+++ Page excerpt +++

Fast sigblock (AKA rtld speedup)

Alfred Perlstein bright at mu.org
Tue Jan 8 15:02:30 UTC 2013


On 1/8/13 9:56 AM, Konstantin Belousov wrote:
> On Tue, Jan 08, 2013 at 01:09:51PM +0800, David Xu wrote:
>> On 2013/01/08 02:22, Konstantin Belousov wrote:
>>> Below is the forward of the patch for which I failed to obtain a private
>>> review. Might be, the list generates more responses.
>>>
>>> Our rtld has a performance bootleneck, typically exposed by the images
>>> with the lot of the run-time relocation processing, and by the C++
>>> exception handling. We block the signals delivery during the rtld
>>> performing the relocations, as well as for the dl_iterate_phdr(3) (the
>>> later is used for finding the dwarf unwinding tables).
>>>
>>> The signal blocking is needed to allow the rtld to resolve the symbols
>>> for the signal handlers in the safe way, but also causes 2 syscalls
>>> overhead per each rtld entry.
>>>
>>> The proposed approach allows to shave off those two syscalls, doubling
>>> the FreeBSD performance for the (silly) throw/catch C++ microbenchmark.
>>>
>>> Date: Mon, 13 Aug 2012 15:26:00 +0300
>>> From: Konstantin Belousov <kostikbel at gmail.com>
>>>
>>> ...
>>>
>>> The basic idea is to implement sigprocmask() as single write into usermode
>>> address. If kernel needs to calculate the signal mask for current thread,
>>> it takes into the consideration non-zero value of the word at the agreed
>>> address. Also, usermode is informed about signals which were put on hold
>>> due to fast sigblock active.

+++ Supplied material +++

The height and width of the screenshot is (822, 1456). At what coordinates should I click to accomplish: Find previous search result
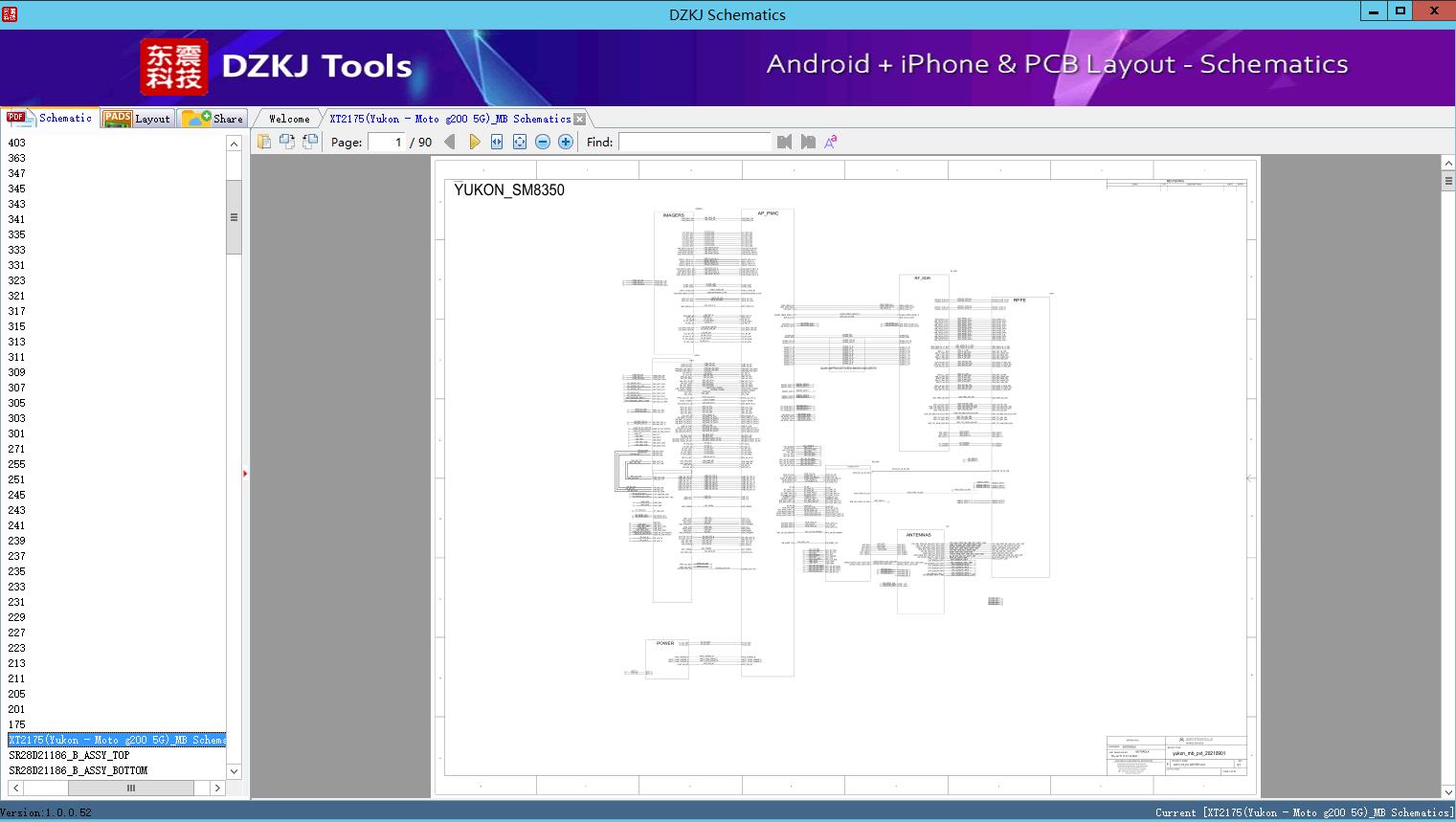pyautogui.click(x=785, y=142)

+++

◆ **Set problem 1**
Reproduce verbatim the portion of the fast sigblock message that opens with the words containing "On 1/8/13 9:56" and closes with "dwarf unwinding tables).".
◆ **Set problem 2**
Continue the mailing-list message on fast sigblock and rtld speedup from the point at which it stops.

◆ **Exercise answer 1**
On 1/8/13 9:56 AM, Konstantin Belousov wrote:
> On Tue, Jan 08, 2013 at 01:09:51PM +0800, David Xu wrote:
>> On 2013/01/08 02:22, Konstantin Belousov wrote:
>>> Below is the forward of the patch for which I failed to obtain a private
>>> review. Might be, the list generates more responses.
>>>
>>> Our rtld has a performance bootleneck, typically exposed by the images
>>> with the lot of the run-time relocation processing, and by the C++
>>> exception handling. We block the signals delivery during the rtld
>>> performing the relocations, as well as for the dl_iterate_phdr(3) (the
>>> later is used for finding the dwarf unwinding tables).

◆ **Exercise answer 2**
>>>
>>> As I said, on my measurements in microbenchmark that did throw/catch in
>>> a loop, I see equal user and system time spent for unpatched system, and
>>> same user time with zero system time on patched system.
>>>
>>> Patch can be improved further, e.g. it would be nice to allow rtld to fall
>>> back to sigprocmask(2) if kernel does not support fast sigblock, to prevent
>>> flag day. Also, the mask enforced by fast sigblock can be made configurable.
>>>
>>> Note that libthr already blocks signals by catching them, and not using rtld
>>> service in the first line handler. I tried to make the change in the spirit
>>> of libthr interceptors, but handoff to libthr appears too complicated to
>>> work. In fact, libthr can be changed to start using fast sigblock instead
>>> of wrapping sigaction, but this is out of scope of the proposal right now.
>>>
>>> Please comment.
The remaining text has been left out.